**PROMPT**:
Reproduce the listing below verbatim, line for line, omitting the pictures.

**DATA ROWS**:
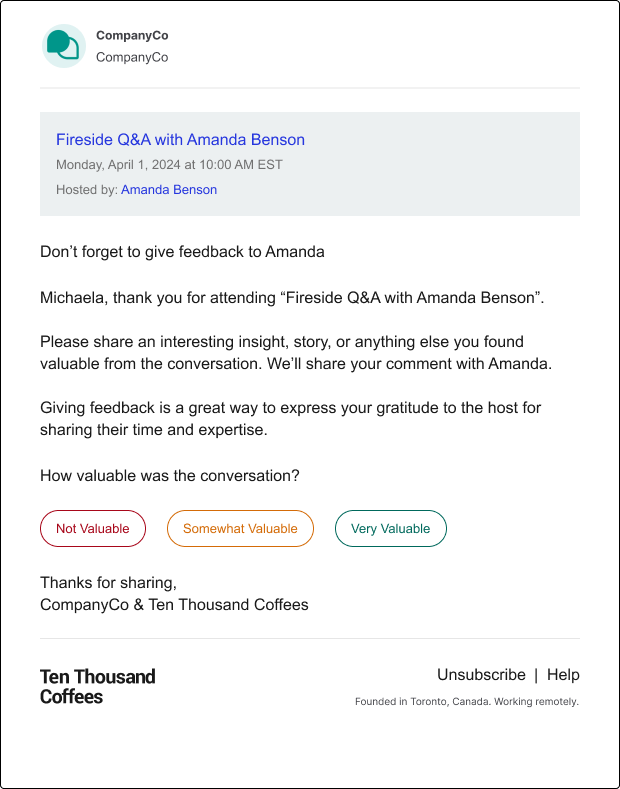Click the 'Hosted by:' label
The image size is (620, 789).
87,190
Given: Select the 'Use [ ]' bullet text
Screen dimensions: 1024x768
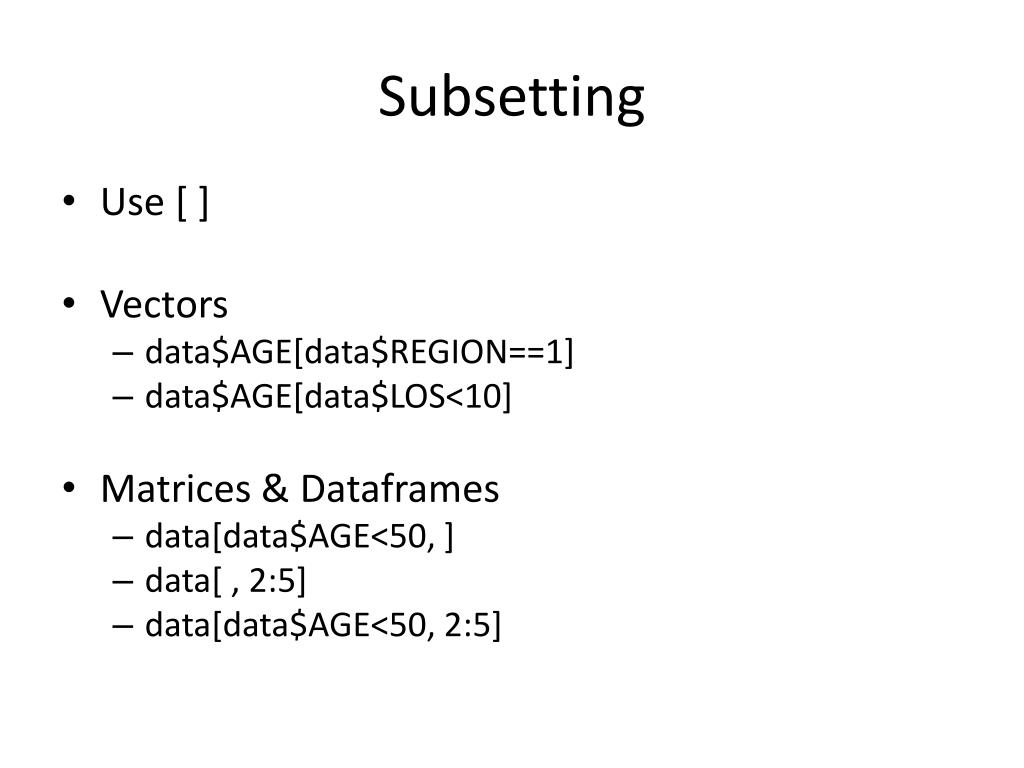Looking at the screenshot, I should pos(155,202).
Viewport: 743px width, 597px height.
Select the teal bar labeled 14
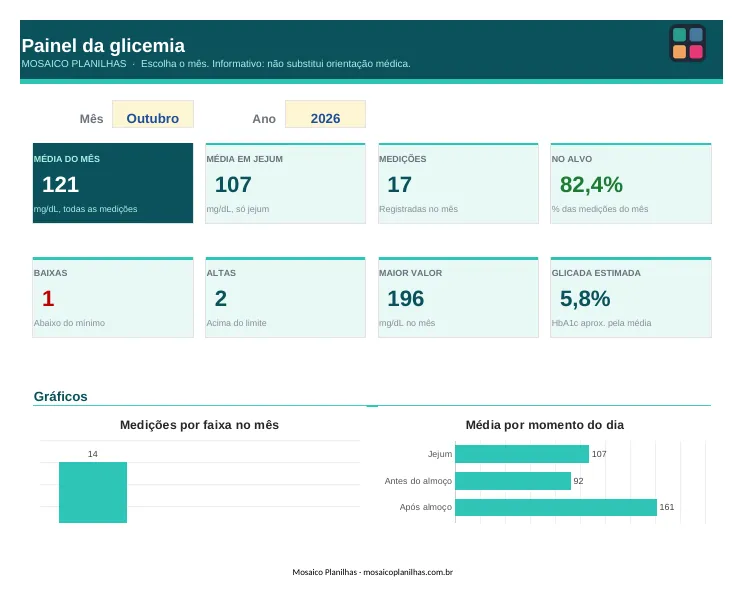[x=93, y=492]
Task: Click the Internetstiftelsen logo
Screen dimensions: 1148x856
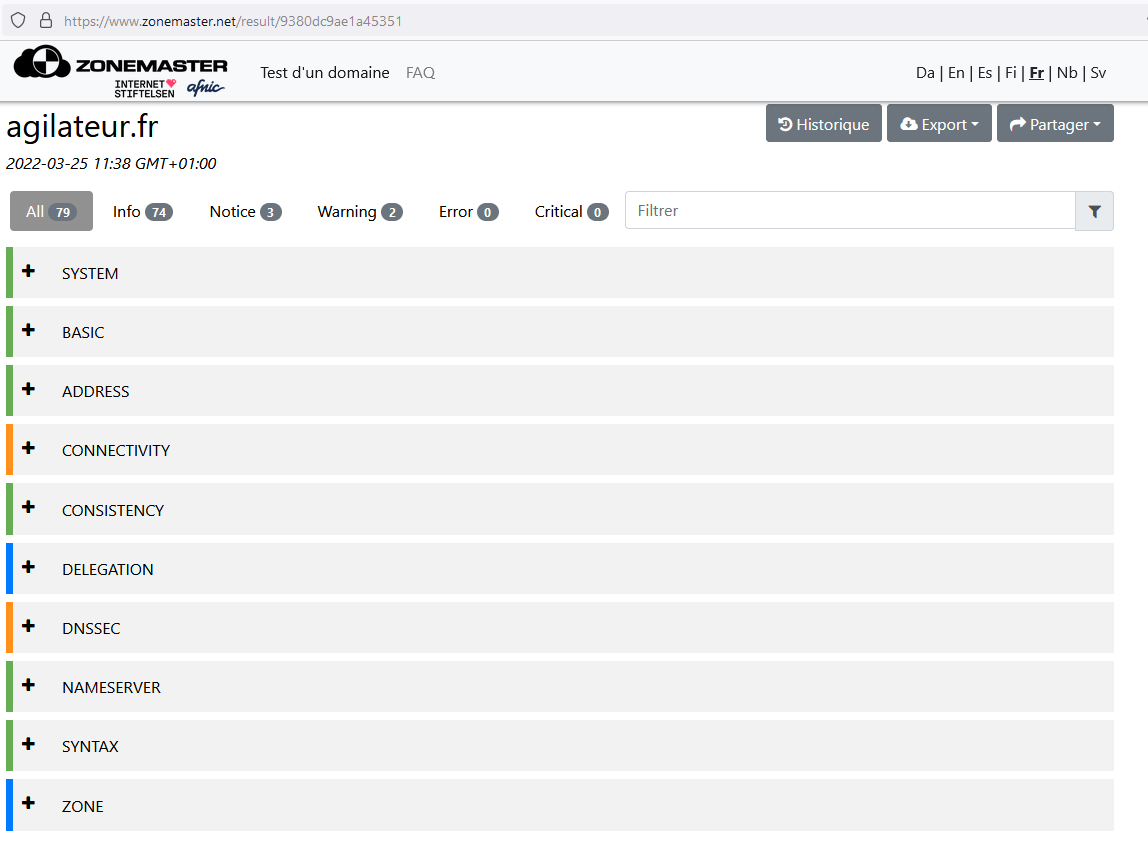Action: (145, 88)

**ANSWER FOR THIS EXERCISE**:
Click the 'Hosted by:' label
The image size is (620, 789).
87,190
Given: Select the 'Use [ ]' bullet text
Screen dimensions: 1024x768
Looking at the screenshot, I should pos(155,202).
Viewport: 743px width, 597px height.
Select the teal bar labeled 14
[x=93, y=492]
Task: Click the Internetstiftelsen logo
Screen dimensions: 1148x856
Action: (145, 88)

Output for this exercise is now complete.